Was Santa good to you?
Well, another Christmas has been and gone. I’ve decided to put my PhD work to one side until the New Year, but I’m back to work at the library tomorrow, so it doesn’t really feel like I’ve had much in the way of a festive break this year. Alas, I can’t really complain, as it’s simply the luck of the draw: I work Wednesdays and Saturdays, and, with Christmas falling on a Thursday this year, I’ve missed out on any additional days off. Next year, with Christmas on a Friday, I’ll end up with a more generous stretch of time to put my feet up.

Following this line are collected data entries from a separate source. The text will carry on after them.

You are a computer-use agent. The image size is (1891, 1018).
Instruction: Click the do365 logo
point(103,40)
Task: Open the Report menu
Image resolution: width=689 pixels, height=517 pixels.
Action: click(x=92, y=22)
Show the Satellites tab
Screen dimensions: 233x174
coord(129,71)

Anyway, presents! In something of a change in tradition, I didn’t get any movies this year. (As it happens, I’m still waiting on the US Blu-ray releases of Planet Terror, Death Proof and the Canadian Sin City, but, seasonal postal delays being what they are, I’m not entirely surprised that they didn’t show.) Instead, I contented myself with two packets of sour flavour Jelly Bellies, as well as Tomb Raider: Underworld for PC and the 3-disc Legendary Edition of Echoes of War, a symphonic recording of compositions from Blizzard Entertainment’s Warcraft, Starcraft and Diablo series of games. Oh, and a copy of the From Dusk to Dawn trilogy on DVD from my work colleagues. My final gift, which I’ve actually had up and running since the middle of November (hence it not really feeling like a Christmas present as such, although technically it was), is my very nice speaker setup, which remains something of a rarity for me in that it’s one of the few pieces of computer equipment I’ve bought and had not one single complaint about.
In that past, we’ve generally had the grandparents from both sides of the family over for Christmas dinner, but this year, with all but one of them being six feet under, things were a little different. As a result, myself, my parents and my brother did something we’ve never done before and actually went out for our evening meal, to the Kama Sutra on Sauchiehall St.

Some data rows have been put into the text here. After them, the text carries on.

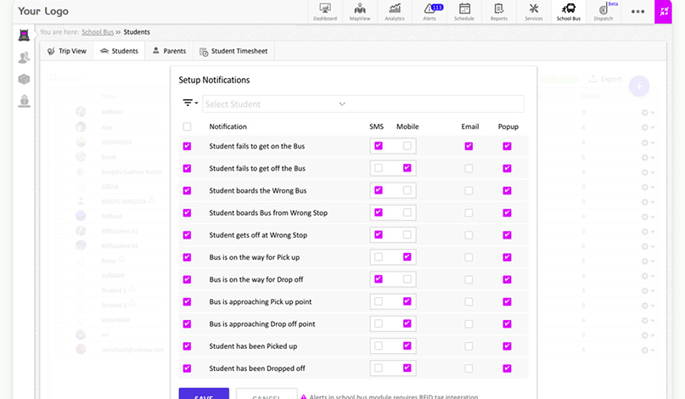Click the Parents tab

[x=169, y=51]
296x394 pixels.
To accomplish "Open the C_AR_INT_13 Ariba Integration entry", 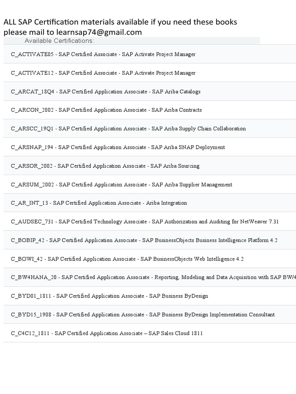I will 99,203.
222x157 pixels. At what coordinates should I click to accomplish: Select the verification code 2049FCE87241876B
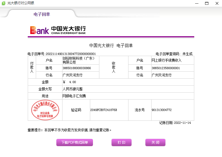click(104, 110)
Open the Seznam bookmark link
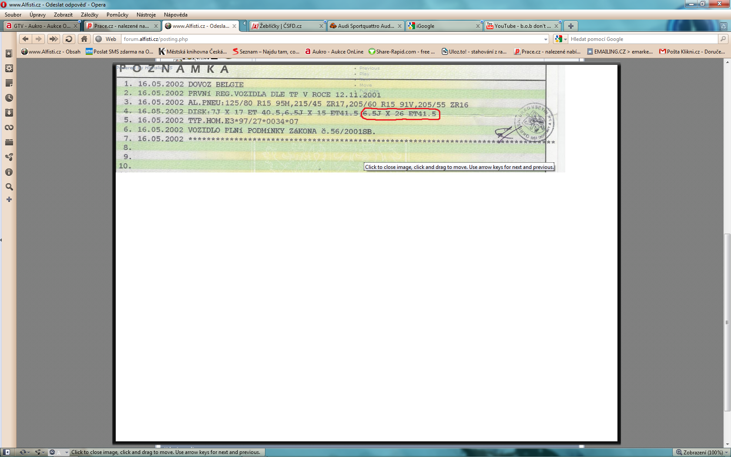Image resolution: width=731 pixels, height=457 pixels. tap(266, 52)
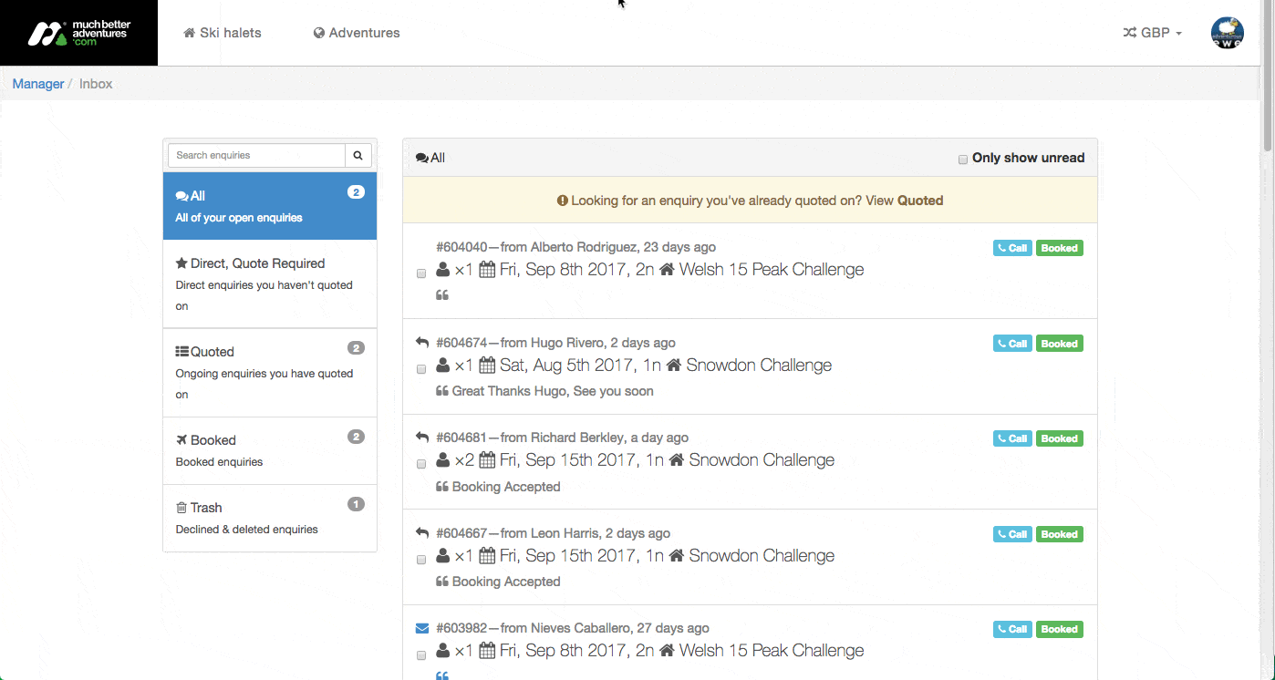This screenshot has width=1275, height=680.
Task: Click reply arrow icon on enquiry #604674
Action: (x=422, y=343)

Afterwards, we trooped back home to watch the premiere of the new Wallace & Gromit film, A Matter of Loaf and Death, which aired last night on BBC1. I personally enjoyed it a lot, even if it did feel a bit, well, slight in comparison with the previous shorts. It did feel like something of a return to form after the feature-length The Curse of the Were-rabbit, however, which for all its strengths felt like it was lacking the special something which made the shorts so memorable. In any event, Nick Park’s masterpiece remains, for me, The Wrong Trousers, which is just about as perfect as storytelling can get.